Before the publication of Bishop Bull’s first great work in 1685, no controversial treatise on either side of the question—none, at least, of any importance—was published in this country, though there had of course been individual anti-Trinitarians in England long before that time.
A few words on the ‘Defensio Fidei Nicaenae’ will be a fitting introduction to the account of the controversy which belongs properly to the eighteenth century. Bishop Bull’s defence was written in Latin, and was therefore not intended for the unlearned. It was exclusively confined to this one question: What were the views of the ante-Nicene Fathers on the subject of the Trinity, and especially on the relation of the Second to the First Person? But though the work was addressed only to a very limited number of readers, and dealt only with one, and that a very limited, view of the question, the importance of thoroughly discussing this particular view can scarcely be exaggerated for the following reason. When, the attention of any one familiar with the precise definitions of the Catholic Church which were necessitated by the speculations of Arians and other heretics is called for the first time to the writings of the ante-Nicene Fathers, he may be staggered by the absence of equal definiteness and precision in them. Bishop Bull boldly met the difficulties which might thus occur. He minutely examined the various expressions which could be wrested into an anti-Trinitarian sense, showing how they were compatible with the Catholic Faith, and citing and dwelling upon other expressions which were totally incompatible with any other belief. He showed that the crucial test of orthodoxy, the one single term at which Arians and semi-Arians scrupled—that is, the Homoousion or Consubstantiality of the Son with the Father—was actually in use before the Nicene Council, and that it was thoroughly in accordance with the teaching of the ante-Nicene Fathers. This is proved, among other ways, by the constant use of a simile which illustrates, as happily as earthly things can illustrate heavenly, the true relation of the Son to the Father. Over and over again this is compared by the early fathers to the ray of light which proceeding from the sun is a part of it, and yet without any division or diminution from it, but actually consubstantial with it. He fully admits that the early fathers acknowledged a certain pre-eminence in the First Person, but only such a pre-eminence as the term Father suggests, a pre-eminence implying no inequality of nature, but simply a priority of order, inasmuch as the Father is, as it were, the fountain of the Deity, God in Himself,[431] while the Son is God of God, and, to recur to the old simile incorporated in the Nicene Creed, Light of Light.[432]

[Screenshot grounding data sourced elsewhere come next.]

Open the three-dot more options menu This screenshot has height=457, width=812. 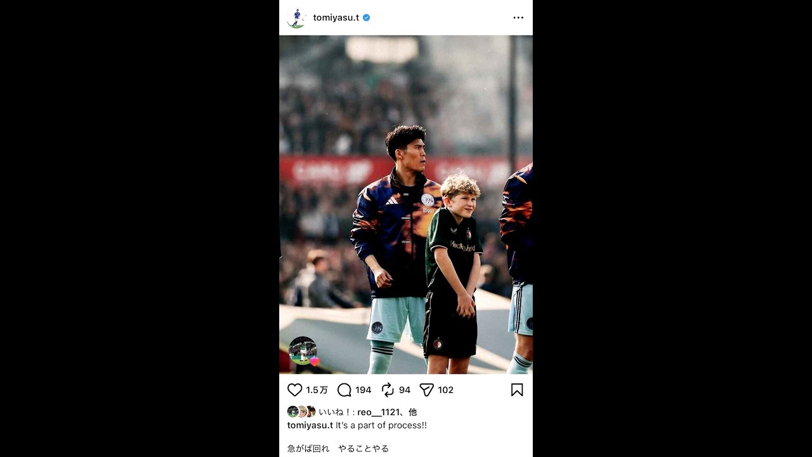[518, 18]
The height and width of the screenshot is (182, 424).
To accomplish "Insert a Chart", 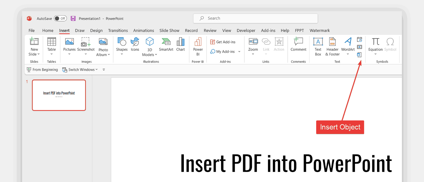I will click(181, 45).
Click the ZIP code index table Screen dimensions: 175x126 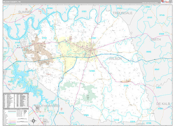(16, 100)
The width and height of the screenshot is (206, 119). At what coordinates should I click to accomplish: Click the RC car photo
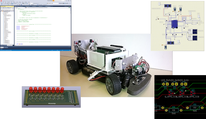[x=116, y=65]
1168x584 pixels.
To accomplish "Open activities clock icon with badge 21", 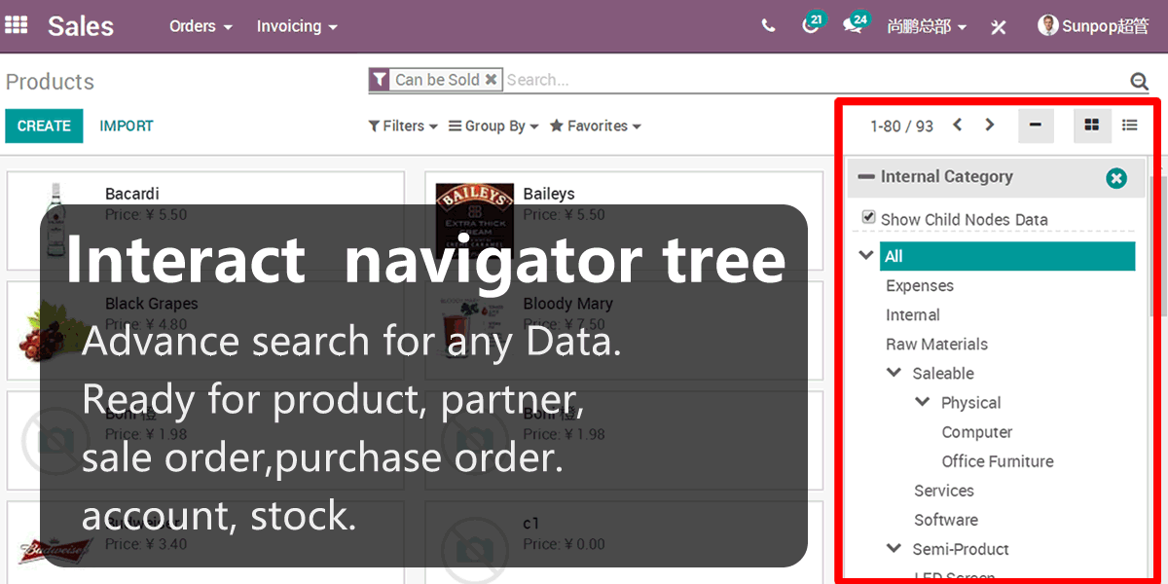I will (x=810, y=26).
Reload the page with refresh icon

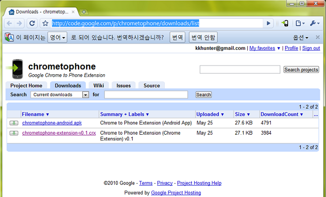coord(32,23)
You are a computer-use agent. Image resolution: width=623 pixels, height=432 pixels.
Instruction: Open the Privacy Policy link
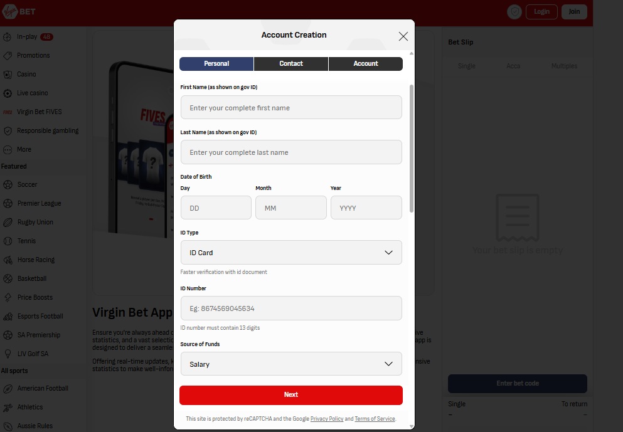tap(327, 419)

Bishop Bull’s two subsequent works on the subject of the Trinity (’Judicium Ecclesiae Catholicae’ and ‘Primitiva et Apostolica Traditio’) may be regarded as supplements to the ‘Defence.’ The object of the ‘Judicium’ was to show, in opposition to Episcopius, that the Nicene fathers held a belief of Our Lord’s true and proper divinity to be an indispensable term of Catholic communion; his latest work was directed against the opinion of Zuicker that Christ’s divinity, pre-existence, and incarnation were inventions of early heretics.[433]